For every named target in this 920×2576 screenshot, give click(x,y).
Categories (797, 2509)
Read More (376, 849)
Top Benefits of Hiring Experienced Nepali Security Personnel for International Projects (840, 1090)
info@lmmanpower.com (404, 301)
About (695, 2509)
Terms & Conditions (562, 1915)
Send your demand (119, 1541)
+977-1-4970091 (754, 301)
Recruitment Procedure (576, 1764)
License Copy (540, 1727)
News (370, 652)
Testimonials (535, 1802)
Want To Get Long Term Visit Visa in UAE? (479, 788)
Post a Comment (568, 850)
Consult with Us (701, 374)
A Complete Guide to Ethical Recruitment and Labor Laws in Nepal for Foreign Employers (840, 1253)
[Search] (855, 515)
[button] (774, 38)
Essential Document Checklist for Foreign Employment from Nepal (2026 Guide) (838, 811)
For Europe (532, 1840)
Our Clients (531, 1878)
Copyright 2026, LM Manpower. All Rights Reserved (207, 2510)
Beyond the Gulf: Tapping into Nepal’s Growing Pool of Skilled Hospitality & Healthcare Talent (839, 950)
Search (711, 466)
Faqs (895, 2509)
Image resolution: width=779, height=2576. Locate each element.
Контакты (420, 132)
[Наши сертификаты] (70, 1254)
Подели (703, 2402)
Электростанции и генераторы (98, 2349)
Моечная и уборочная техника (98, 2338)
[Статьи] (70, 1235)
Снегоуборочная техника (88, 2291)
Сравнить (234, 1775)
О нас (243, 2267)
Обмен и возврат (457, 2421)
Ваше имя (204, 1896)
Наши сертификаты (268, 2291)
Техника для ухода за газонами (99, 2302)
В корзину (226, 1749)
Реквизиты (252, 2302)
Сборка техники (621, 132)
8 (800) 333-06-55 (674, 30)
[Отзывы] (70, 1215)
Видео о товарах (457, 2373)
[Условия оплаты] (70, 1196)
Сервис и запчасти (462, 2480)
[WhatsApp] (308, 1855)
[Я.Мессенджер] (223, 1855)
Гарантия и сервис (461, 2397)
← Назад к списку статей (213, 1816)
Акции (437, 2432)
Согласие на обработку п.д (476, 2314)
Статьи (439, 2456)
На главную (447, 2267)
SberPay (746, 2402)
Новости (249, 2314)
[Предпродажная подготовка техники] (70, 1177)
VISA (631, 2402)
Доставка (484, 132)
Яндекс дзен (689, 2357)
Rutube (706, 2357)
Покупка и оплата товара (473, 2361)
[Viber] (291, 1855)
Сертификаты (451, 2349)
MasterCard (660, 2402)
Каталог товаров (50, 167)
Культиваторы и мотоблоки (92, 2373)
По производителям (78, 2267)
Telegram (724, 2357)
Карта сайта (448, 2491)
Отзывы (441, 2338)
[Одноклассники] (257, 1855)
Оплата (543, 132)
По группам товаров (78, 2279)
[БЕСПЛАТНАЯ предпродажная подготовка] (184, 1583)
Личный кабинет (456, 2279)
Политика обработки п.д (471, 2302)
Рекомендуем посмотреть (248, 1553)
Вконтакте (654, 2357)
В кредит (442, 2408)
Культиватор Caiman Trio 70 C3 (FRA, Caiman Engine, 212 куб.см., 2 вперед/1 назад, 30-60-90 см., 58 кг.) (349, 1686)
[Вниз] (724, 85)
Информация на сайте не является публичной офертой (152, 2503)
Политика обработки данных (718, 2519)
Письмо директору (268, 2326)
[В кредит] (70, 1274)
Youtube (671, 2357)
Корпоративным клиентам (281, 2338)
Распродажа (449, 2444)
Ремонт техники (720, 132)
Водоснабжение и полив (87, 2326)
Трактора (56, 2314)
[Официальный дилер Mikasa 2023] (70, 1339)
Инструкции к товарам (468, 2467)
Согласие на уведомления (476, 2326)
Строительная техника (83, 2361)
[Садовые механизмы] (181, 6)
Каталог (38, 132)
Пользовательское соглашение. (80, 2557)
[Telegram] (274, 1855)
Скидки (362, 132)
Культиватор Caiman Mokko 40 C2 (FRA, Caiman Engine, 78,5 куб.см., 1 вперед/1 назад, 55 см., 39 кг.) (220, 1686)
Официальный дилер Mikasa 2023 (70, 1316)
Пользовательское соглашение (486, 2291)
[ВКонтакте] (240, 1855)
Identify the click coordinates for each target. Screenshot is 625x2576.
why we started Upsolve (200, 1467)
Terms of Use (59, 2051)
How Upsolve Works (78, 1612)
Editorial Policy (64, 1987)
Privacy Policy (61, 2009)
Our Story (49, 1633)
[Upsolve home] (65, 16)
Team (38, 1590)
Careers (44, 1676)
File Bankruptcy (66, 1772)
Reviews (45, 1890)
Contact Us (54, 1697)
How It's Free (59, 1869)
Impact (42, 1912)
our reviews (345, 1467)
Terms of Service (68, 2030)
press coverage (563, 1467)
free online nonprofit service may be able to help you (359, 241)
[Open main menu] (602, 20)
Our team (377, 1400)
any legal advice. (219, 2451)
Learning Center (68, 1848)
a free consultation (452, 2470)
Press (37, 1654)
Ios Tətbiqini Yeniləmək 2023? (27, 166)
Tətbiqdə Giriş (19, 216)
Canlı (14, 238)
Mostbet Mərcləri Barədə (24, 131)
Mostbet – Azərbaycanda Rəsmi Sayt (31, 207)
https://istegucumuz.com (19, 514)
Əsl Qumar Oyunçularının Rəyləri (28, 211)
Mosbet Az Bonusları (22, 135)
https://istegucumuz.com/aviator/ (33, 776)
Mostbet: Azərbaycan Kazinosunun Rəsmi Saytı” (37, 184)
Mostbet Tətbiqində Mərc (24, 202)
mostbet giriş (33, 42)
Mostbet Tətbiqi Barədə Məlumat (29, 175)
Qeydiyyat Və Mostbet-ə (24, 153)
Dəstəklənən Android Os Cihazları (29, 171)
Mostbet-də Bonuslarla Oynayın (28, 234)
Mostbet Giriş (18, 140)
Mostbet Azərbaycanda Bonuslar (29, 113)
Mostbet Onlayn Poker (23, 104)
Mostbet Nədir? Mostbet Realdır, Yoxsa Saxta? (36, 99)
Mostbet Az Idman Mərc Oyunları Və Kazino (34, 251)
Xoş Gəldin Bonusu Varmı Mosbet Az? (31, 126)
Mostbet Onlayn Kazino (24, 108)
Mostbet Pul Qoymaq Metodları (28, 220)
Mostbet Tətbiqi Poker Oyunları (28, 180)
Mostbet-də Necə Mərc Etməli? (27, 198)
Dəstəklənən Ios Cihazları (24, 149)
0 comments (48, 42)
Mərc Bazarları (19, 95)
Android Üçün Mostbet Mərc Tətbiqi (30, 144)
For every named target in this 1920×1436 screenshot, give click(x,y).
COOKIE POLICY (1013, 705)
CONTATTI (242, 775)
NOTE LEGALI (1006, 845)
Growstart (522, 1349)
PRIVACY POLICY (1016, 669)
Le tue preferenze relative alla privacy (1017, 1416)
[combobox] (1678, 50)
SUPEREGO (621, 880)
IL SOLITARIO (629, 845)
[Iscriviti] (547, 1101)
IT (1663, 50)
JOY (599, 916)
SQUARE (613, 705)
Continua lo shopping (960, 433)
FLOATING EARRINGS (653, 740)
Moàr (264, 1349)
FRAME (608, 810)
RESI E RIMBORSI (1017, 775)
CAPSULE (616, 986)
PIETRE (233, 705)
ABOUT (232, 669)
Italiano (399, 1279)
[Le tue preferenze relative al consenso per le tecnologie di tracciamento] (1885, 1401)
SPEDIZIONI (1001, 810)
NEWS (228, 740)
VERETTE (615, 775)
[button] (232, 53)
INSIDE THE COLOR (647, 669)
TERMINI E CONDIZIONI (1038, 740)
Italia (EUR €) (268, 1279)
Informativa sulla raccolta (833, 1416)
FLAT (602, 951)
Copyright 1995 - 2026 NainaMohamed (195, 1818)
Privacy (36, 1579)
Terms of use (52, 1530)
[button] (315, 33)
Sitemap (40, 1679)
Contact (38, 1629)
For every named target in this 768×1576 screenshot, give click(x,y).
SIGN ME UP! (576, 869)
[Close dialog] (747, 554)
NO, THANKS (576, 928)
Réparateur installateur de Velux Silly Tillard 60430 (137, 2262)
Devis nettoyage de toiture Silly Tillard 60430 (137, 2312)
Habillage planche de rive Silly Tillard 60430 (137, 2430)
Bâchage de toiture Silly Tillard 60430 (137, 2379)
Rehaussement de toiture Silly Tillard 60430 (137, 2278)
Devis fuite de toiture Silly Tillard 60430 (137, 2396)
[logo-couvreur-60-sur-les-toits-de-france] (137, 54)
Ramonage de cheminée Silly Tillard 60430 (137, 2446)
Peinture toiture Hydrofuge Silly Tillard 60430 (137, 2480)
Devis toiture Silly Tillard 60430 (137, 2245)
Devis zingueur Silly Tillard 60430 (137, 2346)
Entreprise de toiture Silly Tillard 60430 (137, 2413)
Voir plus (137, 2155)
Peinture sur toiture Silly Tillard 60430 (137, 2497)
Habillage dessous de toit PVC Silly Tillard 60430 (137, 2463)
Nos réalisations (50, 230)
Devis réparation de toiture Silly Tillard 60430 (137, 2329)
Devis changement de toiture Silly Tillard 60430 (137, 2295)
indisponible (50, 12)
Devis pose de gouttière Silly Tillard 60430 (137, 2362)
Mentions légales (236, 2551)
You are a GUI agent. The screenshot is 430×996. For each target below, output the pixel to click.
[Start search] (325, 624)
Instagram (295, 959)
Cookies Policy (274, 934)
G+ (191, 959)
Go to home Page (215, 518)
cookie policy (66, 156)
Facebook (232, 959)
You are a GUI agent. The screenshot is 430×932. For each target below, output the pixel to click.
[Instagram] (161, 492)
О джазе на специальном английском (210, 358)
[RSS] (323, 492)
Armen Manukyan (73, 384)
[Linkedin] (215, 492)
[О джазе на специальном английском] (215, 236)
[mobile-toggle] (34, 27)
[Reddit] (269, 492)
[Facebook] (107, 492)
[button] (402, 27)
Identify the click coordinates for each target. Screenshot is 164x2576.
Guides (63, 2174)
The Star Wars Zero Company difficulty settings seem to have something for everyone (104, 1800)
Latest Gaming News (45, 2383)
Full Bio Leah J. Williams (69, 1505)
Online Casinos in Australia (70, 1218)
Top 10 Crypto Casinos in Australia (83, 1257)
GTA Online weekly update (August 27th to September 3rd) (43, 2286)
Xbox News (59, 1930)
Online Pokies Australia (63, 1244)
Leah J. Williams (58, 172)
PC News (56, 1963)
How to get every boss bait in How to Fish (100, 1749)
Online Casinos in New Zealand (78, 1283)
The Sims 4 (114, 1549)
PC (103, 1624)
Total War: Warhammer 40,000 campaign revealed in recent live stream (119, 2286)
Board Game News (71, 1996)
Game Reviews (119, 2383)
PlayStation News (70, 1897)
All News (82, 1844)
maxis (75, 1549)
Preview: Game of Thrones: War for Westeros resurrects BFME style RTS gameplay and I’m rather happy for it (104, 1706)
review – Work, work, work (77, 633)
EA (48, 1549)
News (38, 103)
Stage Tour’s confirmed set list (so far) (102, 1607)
:::
ACTIVITY: Note how many lines of the listing above include the word "дилер", and respond with that number only.

WRITTEN RESPONSE: 2